Mukteda es-Sadr liderliğindeki (Şii) Sadr Hareketi ve Şii Koordinasyon Çerçevesi arasındaki derin anlaşmazlıklar sonucu cumartesi günü düzenlenen cumhurbaşkanı seçim oturumunun başarısızlıkla sonuçlanması üzerine Irak Meclisi, taraflar arasındaki diyaloglarda herhangi ilerlemenin olmadığı bir ortamda yarın ikinci seçim oturumu için hazırlık yapıyor.
Hukuk uzmanlarının değerlendirmelerine göre, yarın (çarşamba) yapılacak ikinci oturumun sondan bir önceki oturum olacağı görüşünde.
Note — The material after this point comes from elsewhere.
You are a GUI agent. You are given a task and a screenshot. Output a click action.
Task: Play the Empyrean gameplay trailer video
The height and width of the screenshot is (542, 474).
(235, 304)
Zira Irak Yüksek Federal Mahkeme’nin yeni cumhurbaşkanının seçilmesi için belirlediği anayasal süre 6 Nisan’da sona eriyor. Bazı hukuk uzmanları siyasi tıkanıklık krizinin çözümü için Meclis’in kendini feshetmesinden başka bir seçenek olmadığı görüşünü dile getirirken, diğer hukuk uzmanları ise Yüksek Federal Federal Mahkeme’nin kararlarının herkes için bağlayıcı ve kesin olduğuna dikkat çekerek, Mahkeme’nin seçimleri iptal etme ve hatta seçilmiş Meclis’in öncelikli görevinin yeni cumhurbaşkanı seçmek olmasından hareketle Meclis’i feshetme yoluna gidebileceğini değerlendiriyor.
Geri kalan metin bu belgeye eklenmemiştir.